Da un lato c'è infatti una animalità panteistica ed utopica, dall'altro la coscienza di quanto sia reso ormai profondo lo squarcio fra Uomo e Natura.

Altri momenti importanti della vita politica di Volponi, giunto in Senato nel 1983, sono l'intervento sul Mezzogiorno (sull'“Unità delle Culture” 1984), la lotta contro la legge Mammì emanata nell'Agosto del 1994 e, da non dimenticare, il suo intervento contro la Guerra del Golfo del febbraio del 1991.

Nel primo intervento Volponi traccia brevemente una specie di Storia d'Italia, partendo dal Risorgimento sino ai nostri giorni, con una energia ed una solennità che ricordano per certi versi l'invettiva machiavelliana dell'ultimo capitolo del Principe: “Il nostro paese è stato alla mercé di tanti che lo hanno sfruttato e violentato (…) buttato fuori dai loro talami, dalle loro piazze, dai loro campi, dalle loro città”.4

Nel febbraio 1991 si conclude l'ultimo congresso del PCI e mentre l'URSS si sgretola, nasce in Italia il Partito democratico della Sinistra.

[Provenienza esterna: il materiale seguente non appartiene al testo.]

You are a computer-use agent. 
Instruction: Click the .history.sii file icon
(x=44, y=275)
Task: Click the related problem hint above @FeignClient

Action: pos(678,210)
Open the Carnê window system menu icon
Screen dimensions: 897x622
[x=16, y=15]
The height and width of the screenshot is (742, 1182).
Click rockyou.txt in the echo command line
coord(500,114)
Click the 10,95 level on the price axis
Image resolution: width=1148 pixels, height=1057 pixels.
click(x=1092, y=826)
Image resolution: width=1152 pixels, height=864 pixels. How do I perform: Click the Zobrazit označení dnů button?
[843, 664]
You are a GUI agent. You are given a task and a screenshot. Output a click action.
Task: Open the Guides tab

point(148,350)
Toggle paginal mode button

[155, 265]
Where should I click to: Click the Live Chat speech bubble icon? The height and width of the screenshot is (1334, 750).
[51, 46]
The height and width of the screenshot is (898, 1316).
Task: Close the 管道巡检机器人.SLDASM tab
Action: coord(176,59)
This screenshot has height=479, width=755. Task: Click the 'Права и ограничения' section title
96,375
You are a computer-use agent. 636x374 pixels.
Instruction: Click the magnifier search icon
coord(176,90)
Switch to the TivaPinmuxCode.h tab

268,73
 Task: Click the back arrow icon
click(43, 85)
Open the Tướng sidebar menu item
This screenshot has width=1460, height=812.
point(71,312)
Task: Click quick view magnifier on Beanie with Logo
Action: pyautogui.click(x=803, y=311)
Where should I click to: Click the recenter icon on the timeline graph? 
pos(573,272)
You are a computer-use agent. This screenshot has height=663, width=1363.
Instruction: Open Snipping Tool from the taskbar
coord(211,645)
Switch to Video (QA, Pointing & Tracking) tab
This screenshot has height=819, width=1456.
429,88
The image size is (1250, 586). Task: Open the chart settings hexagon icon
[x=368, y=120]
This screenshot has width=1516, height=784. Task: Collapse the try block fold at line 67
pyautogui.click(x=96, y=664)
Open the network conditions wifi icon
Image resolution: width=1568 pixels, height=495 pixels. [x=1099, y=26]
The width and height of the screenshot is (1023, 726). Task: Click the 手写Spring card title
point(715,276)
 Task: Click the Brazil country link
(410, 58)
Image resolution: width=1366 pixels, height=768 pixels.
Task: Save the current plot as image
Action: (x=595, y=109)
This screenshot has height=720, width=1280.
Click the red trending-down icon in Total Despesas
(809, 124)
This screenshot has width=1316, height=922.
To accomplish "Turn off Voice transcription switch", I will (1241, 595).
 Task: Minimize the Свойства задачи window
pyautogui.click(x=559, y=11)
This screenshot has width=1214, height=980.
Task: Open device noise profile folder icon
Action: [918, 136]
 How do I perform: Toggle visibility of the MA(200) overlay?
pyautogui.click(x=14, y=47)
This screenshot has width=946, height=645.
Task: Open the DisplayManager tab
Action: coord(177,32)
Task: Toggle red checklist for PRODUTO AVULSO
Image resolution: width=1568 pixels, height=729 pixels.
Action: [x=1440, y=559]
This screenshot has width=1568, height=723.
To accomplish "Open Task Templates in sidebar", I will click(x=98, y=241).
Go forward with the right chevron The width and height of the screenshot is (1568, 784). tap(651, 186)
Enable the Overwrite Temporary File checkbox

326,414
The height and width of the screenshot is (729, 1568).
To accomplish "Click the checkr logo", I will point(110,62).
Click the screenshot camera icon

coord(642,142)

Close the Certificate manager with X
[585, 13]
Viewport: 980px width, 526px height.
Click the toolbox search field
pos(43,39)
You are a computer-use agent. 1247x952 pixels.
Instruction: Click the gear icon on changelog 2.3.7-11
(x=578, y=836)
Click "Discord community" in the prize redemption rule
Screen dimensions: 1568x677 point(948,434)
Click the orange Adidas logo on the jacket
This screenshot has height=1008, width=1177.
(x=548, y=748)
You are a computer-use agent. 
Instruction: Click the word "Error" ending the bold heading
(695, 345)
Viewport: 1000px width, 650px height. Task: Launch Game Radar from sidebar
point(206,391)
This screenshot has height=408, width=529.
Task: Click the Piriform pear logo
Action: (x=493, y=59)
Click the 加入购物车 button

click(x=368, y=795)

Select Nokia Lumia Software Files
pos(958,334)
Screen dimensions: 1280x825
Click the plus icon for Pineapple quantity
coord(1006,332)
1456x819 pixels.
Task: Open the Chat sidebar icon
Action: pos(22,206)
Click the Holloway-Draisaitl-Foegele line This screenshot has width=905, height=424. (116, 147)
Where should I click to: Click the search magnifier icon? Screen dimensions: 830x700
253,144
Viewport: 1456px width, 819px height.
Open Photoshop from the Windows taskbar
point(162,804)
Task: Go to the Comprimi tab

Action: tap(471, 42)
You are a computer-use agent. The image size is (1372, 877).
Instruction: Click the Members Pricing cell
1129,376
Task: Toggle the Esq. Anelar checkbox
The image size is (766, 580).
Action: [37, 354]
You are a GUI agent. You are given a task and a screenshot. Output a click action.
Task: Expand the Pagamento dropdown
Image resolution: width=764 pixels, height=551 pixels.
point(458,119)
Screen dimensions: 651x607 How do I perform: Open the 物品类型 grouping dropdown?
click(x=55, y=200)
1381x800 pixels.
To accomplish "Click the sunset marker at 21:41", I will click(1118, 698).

Volponi prenderà parte a questo dibattito, abbandonerà il Congresso e aderirà al neopartito della Rifondazione comunista.

Circa la caduta del comunismo la posizione di Volponi palesa tutta la sua diffidenza nei confronti dei ‘luoghi comuni', delle banalizzazioni e, sempre con una forte carica utopica, dirà che: “Il comunismo è gran parte del pensiero umano, sarebbe assurdo privarsi di questa speranza. Non vedo per quale ragione ci si debba mutilare di una parte della nostra intelligenza. Ci sono state prove negative. E questo nessuno lo discute. Ma è come se volessimo giudicare il Cristianesimo, studiando le efferatezze compiute da certi papi o dai crociati. Non sono un uomo di apparato, non ho un'etichetta di partito, non piango perché cascano le statue. Sono crollate certe forme politico-sociali realizzate nel nome del comunismo ma che non avevano nulla a che fare con quel pensiero. Credo che il comunismo sia una possibilità storica, non solo contro le ingiustizie, ma anche per la liberazione del mondo, per la sua migliore qualità”.5

Resta tuttavia il fatto che in un'epoca in cui il pensiero unico neoliberista appare dominante, il modo di Volponi di concepire il comunismo deve essere letto come risultato - tralasciando tempi certamente più disperati - della sua lunga fedeltà alla cultura industriale democratica ed alla stessa persona di Adriano Olivetti; al quale lo scrittore attribuisce comunque il merito di possedere un'idea ancora genuina ed incontaminata del valore della fabbrica e dell'industria, concepita come un luogo della comunità e necessitata, pertanto, anche ai livelli più bassi, a rispondere a quella specifica comunità.

Per lo scrittore essere comunisti significa credere dunque in una economia che abbia a cuore gli interessi di tutti coloro che lavorano per una industria più libera e questo significa che l'economia deve muoversi all'interno di un imprescindibile disegno democratico.

Volponi, ormai ammalato, lascerà l'attività politica nell'estate del 1994.

Dal 1991 aveva iniziato a concepire un lungo saggio, “una specie di grido di protesta per le troppe cose che non vanno nella politica, nell'economia, nei rapporti sociali”.6

Parallelamente a questo progetto, proprio nei suoi ultimi e tormentati tempi, egli raccoglierà in volume gli scritti degli anni 1977-82.


1 P. Volponi, Il Diavolo dell'Avvocato, intervista a cura di F. Marcoaldi, in “l'Espresso”, 16 aprile 1989.
2 P. Volponi, Sperimentalismo e tradizione, intervista a cura di P. Cataldi, in “Allegoria”, n. 14, 1993, p. 103-104.

3 P. Volponi, Il Movimento operaio ha creato un uomo nuovo, intervista a cura G. C. Ferretti, in “l'Unità”, 31 maggio 1966.
4 P. Volponi, Intervento del 6 novembre 1984, 188ª seduta del Senato della Repubblica, 6 novembre 1984, resoconto stenografico, p. 54-58.
5 P. Volponi, Risposta all'inchiesta su “La morte del comunismo”, in “Venerdì di Repubblica”, del 6 settembre 1991.

6 P. Volponi, E io ricomincio da Pasolini, intervista a cura di R. Cotroneo in “l'Espresso”, 20 luglio 1991.